THE FIELD family is one of those instances of which there are several in our national history, in which the greater part of the children of a large family springing from a respectable, but not specially-eminent ancestry, attain high distinction either in kindred or diverse pursuits.   The Edwards, the Dwight and the Woolsey families in various degrees belong to this class; its most conspicuous example is "the Beecher family;" but the descendants of Rev. David Dudley Field, D. D., who died at Stockbridge, Massachusetts, in 1867, are hardly less conspicuous though in more varied careers.  Dr. Field had ten children, of whom nine grew up to maturity, viz.: seven sons and two daughters. Of the seven sons, David Dudley has attained high distinction and great wealth as a jurist, in New York City; Timothy B. was a naval officer of great promise, but was lost at sea in 1836; Matthew D., a manufacturer and civil engineer, has a high reputation in his profession, and has been a State Senator in Massachusetts; Jonathan E., was a lawyer of great ability, several times a member of the
Massachusetts Senate, and once or twice President of that body; Stephen J., also a lawyer, formerly Chief Justice of California, is now one of the Associate Justices of the Supreme Court of the United States ; of Cyrus W. we shall have more to say. Rev. Henry M., D.D., is an eloquent preacher and writer, and for some years past has been editor and proprietor of the New York Evangelist, a very popular and widely circulated Presbyterian journal. The two daughters were ladies of high intellectual ability. Both were married, the elder to a missionary,  with whom she spent some years in missionary labors in Syria.  Several of Dr. Field's grandchildren have also achieved distinction.

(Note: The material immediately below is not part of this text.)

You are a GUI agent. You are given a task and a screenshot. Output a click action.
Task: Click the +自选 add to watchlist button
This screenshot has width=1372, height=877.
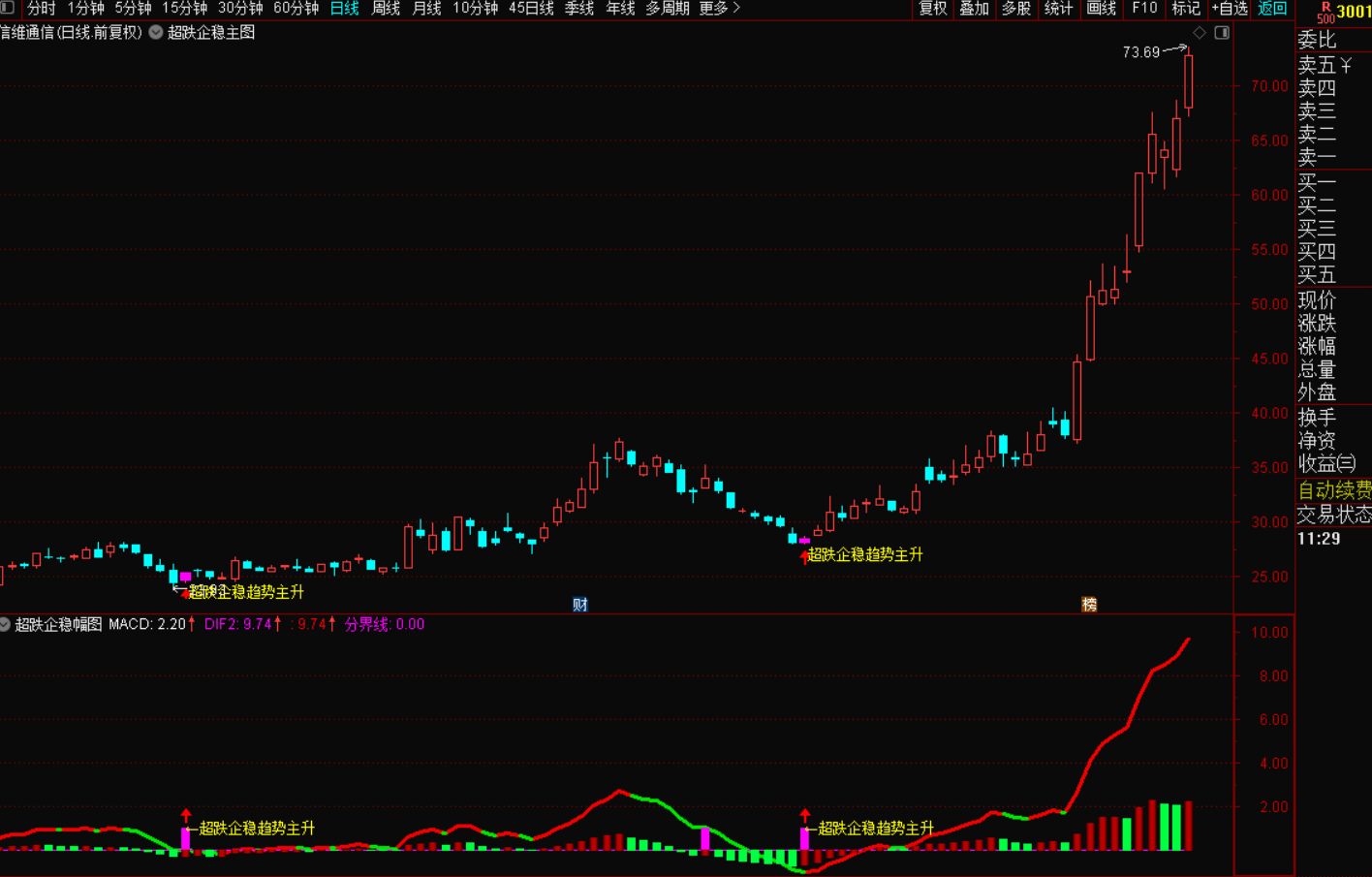[x=1229, y=8]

CYRUS WEST FIELD was born in Stockbridge, Massachusetts, November 30th, 1819. He received a very thorough English and academical education, and at the age of fifteen went to New York as cleric in a mercantile house. After several years' experience in that capacity, he entered the house as partner, and finally became principal. He was very successful, and in 1853, at the age of thirty-four, retired from business with an ample fortune.  He spent six or eight months in travel in South America, and soon after his return was approached by Mr. F. N. Gisborne, Engineer and Telegraph operator, and the founder and chief promoter of the Electric Telegraphic Company, an organization which had attempted the construction of a telegraphic line  from New Brunswick to St. John's, Newfoundland, there to con nect with a line of steamers to the Irish coast. 

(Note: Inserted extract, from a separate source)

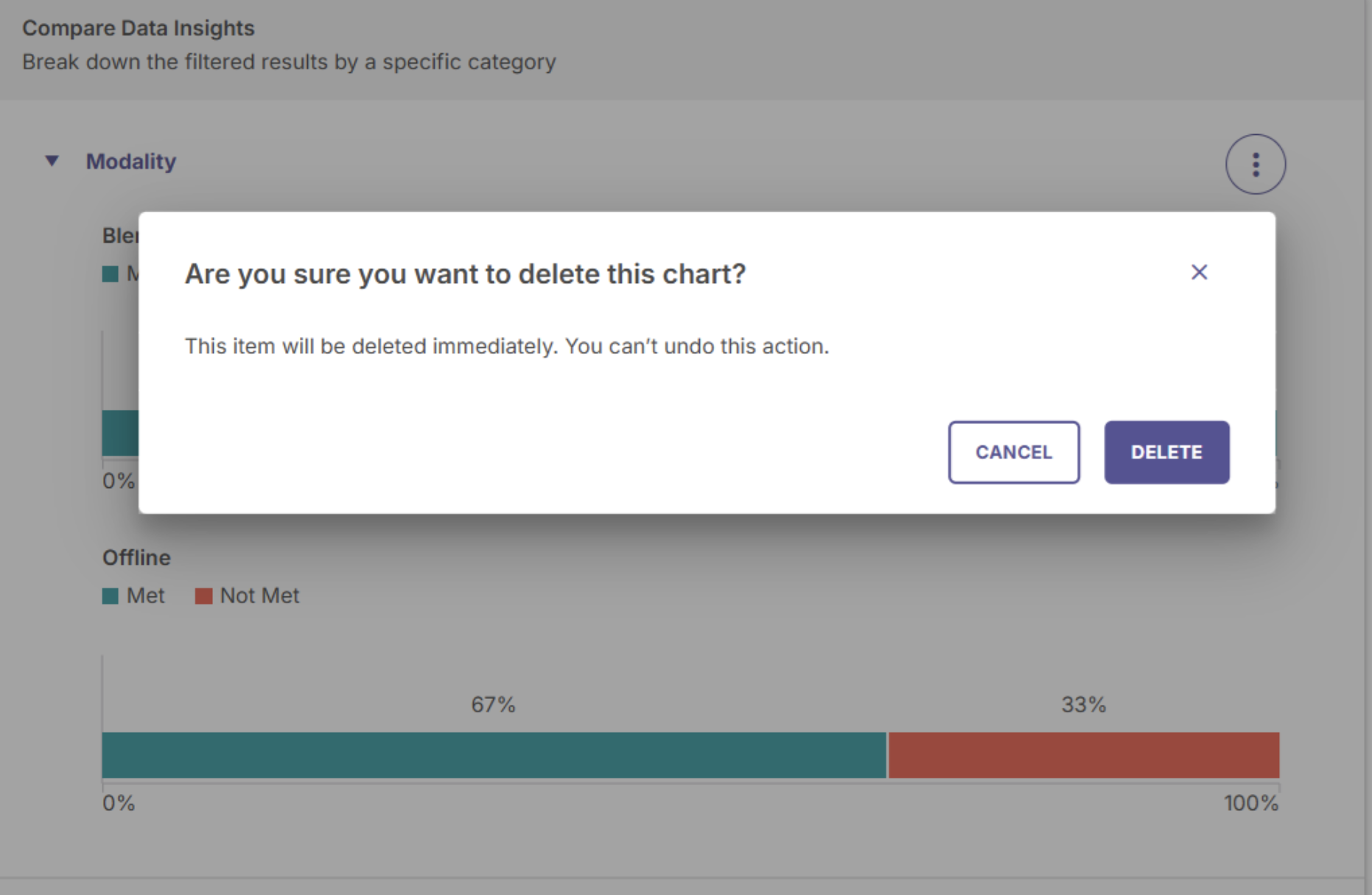
Task: Toggle the Met legend swatch under Offline
Action: pos(111,596)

This company  had become bankrupt before the completion of their enterprize,  and Mr. Gisborne was anxious to have their charter taken up  by New York capitalists. Mr. Matthew D. Field, a brother of  Cyrus, and an engineer by profession, had formed Mr. Gisborne's  acquaintance, and became favorably impressed with his project,  and he introduced him to his brother. Mr. Field was at first  averse to the undertaking, but examining it carefully, and be coming impressed with the feasibility of carrying a telegraphic  wire across the Atlantic from St. John's, he began to give it  more attention.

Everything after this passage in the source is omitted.